L’assureur n’en est pas à son coup d’essai. Depuis le lancement de sa première activité «directe» en France en 1992 (Direct Assurance), le groupe a étendu son modèle à neuf pays d’Europe et d’Asie (Japon, Corée). L’an dernier, ce pôle a ainsi dégagé 2,1 milliards d’euros de revenus, dont 85% en assurance automobile.

«L’assurance directe représente aujourd’hui 8% des revenus du groupe en assurances dommages et près de 20% en assurances automobile, soit l’activité auto la plus importante du groupe», souligne Stéphane Guinet, directeur général d’Axa Global Direct, la structure créée en 2009 qui regroupe l’ensemble des entités de vente directe. Mais Axa voit plus grand. «Nous tablons sur une croissance organique d’environ 11% par an en moyenne d’ici à 2015 pour atteindre 3,2 milliards d’euros de revenus», avance-t-il.

Pour y parvenir, l’assureur souhaite diversifier son offre. «Nous faisons déjà un peu d’assurance habitation en France, en Belgique et au Portugal, précise Stéphane Guinet. En France, nous testons la vente de contrats santé, qui représentent quelques dizaines de milliers de polices.» En parallèle, la compagnie cherche à investir dans de nouveaux pays, soit par acquisition soit en créant ex nihilo une structure. «Aucune décision n’est encore prise mais nous regardons les principaux marchés d’Asie et d’Amérique latine», indique Stéphane Guinet, sans citer le moindre nom mais en faisant clairement référence à la Chine, l’Inde et le Mexique.

Toutefois, l’enjeu pour Axa Global Direct est d’accélérer sa capacité à générer des profits, après une perte opérationnelle de 33 millions d’euros en 2011.

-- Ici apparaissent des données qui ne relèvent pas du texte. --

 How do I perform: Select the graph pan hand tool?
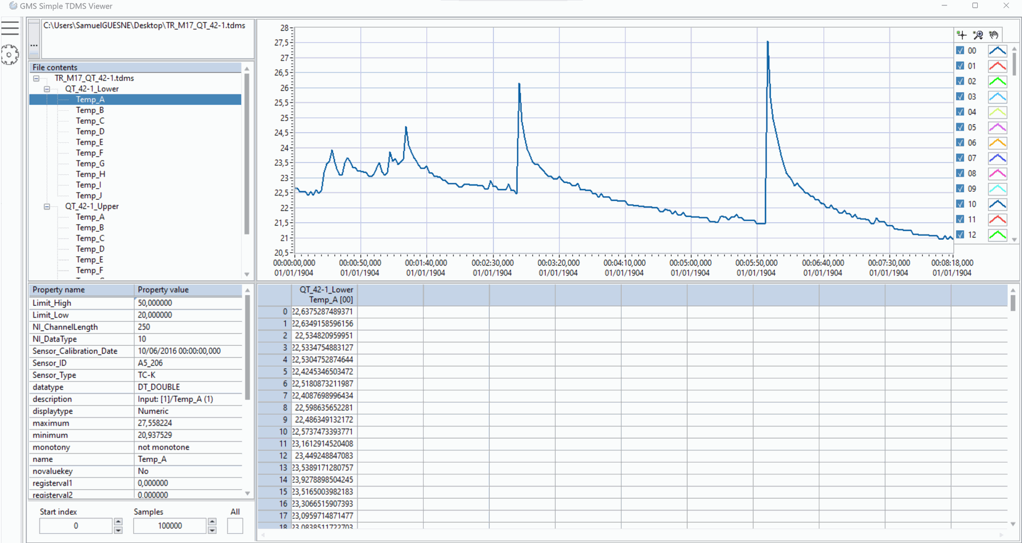[994, 35]
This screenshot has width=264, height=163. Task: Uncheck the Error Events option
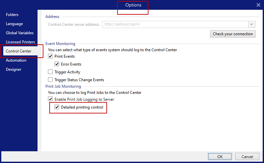click(x=57, y=64)
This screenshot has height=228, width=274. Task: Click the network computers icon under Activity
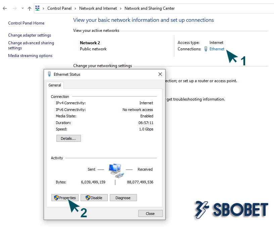tap(115, 170)
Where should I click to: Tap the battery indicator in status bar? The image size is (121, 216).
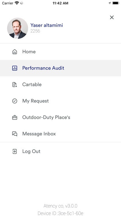click(116, 3)
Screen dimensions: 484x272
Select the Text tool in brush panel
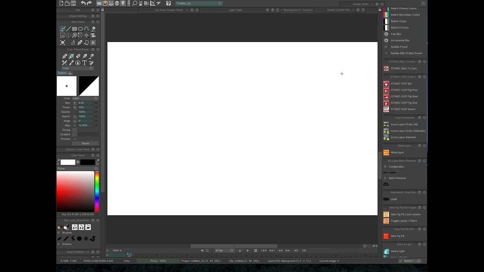coord(84,63)
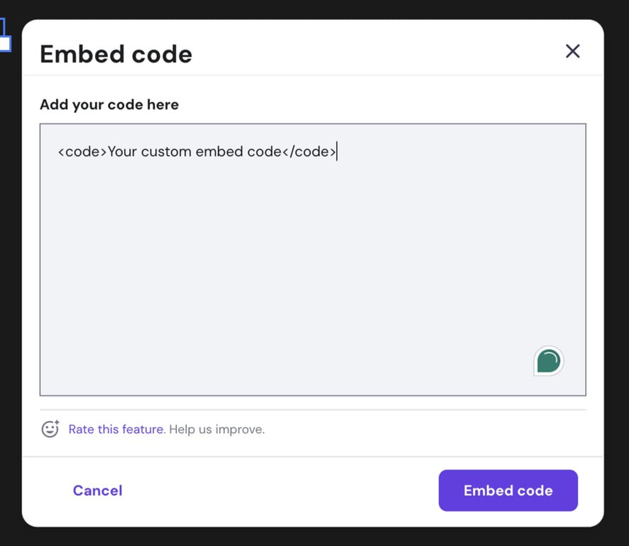Select the face icon next to Rate this feature
Viewport: 629px width, 546px height.
click(x=50, y=429)
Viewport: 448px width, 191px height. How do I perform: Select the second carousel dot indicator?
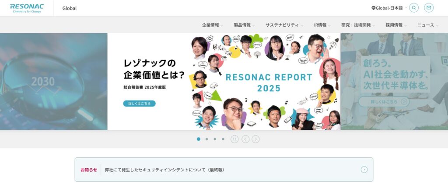207,139
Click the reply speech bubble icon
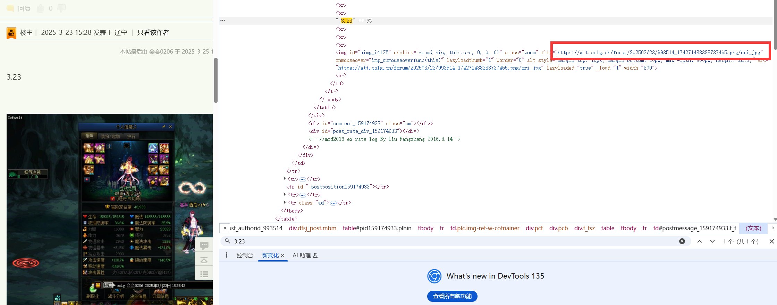The image size is (777, 305). pos(10,8)
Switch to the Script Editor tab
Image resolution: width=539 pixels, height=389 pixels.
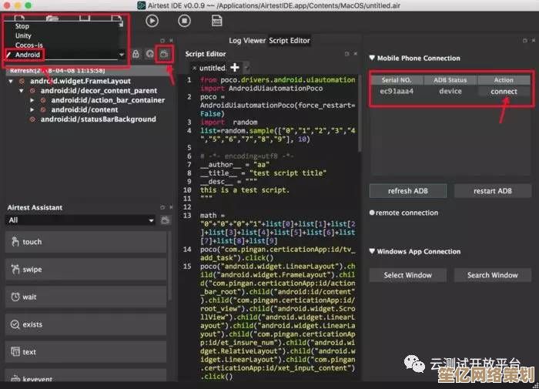tap(289, 40)
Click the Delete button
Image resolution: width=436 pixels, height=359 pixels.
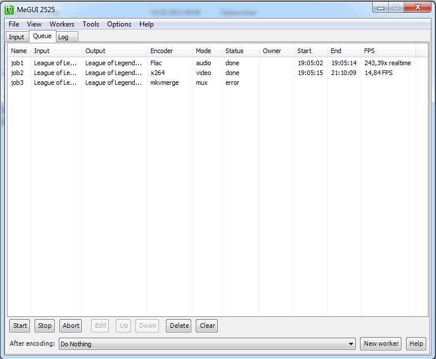179,326
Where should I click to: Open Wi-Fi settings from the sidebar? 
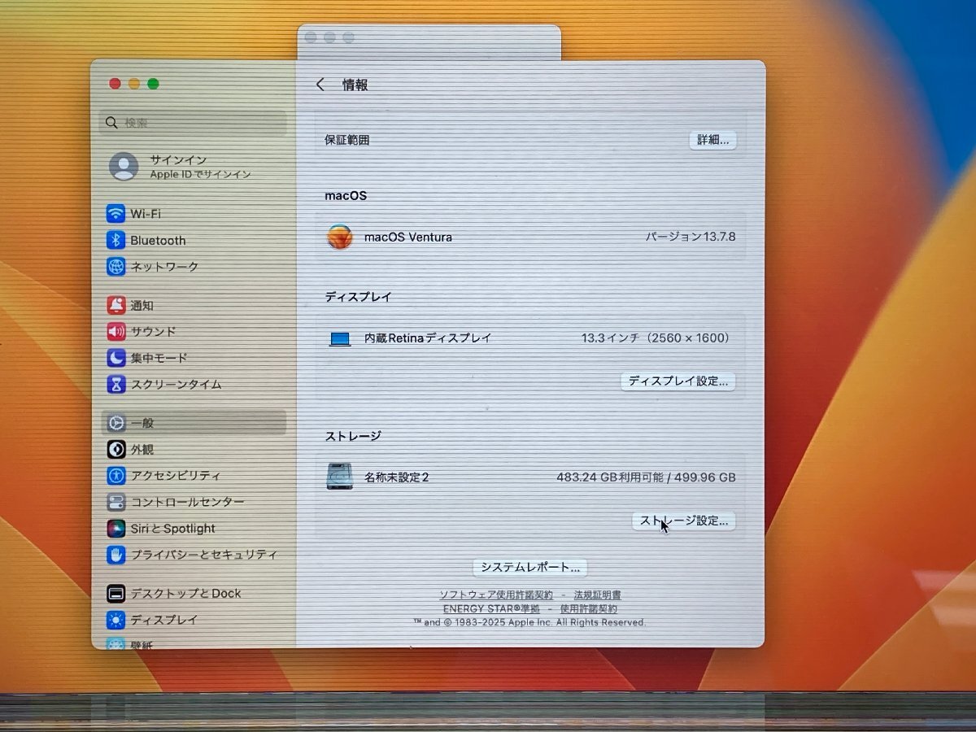(x=146, y=213)
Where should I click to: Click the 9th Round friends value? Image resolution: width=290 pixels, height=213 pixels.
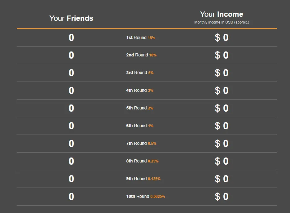click(71, 179)
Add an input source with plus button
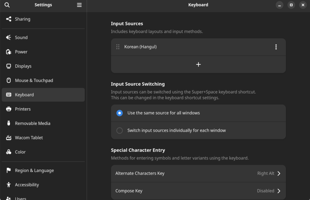 (x=198, y=64)
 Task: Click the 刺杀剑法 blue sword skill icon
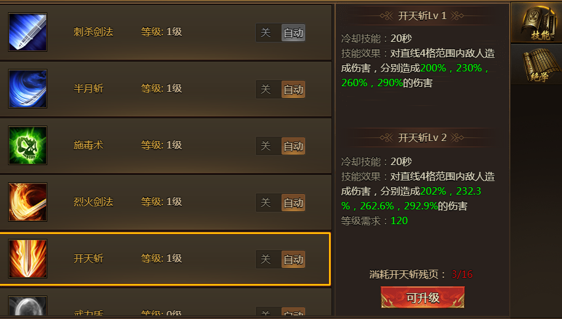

De fait, d’ici à 2015, son ratio combiné doit passer de 102% à 97%. «Toutes nos activités sont rentables sauf la Pologne, qui le sera cette année, et l’Italie qui a été lancée en 2009, nuance Stéphane Guinet. Il faut en moyenne cinq ans pour qu’une nouvelle activité directe génère des profits.» Il table sur 200 millions d’euros de résultat opérationnel additionnel sur les cinq prochaines années.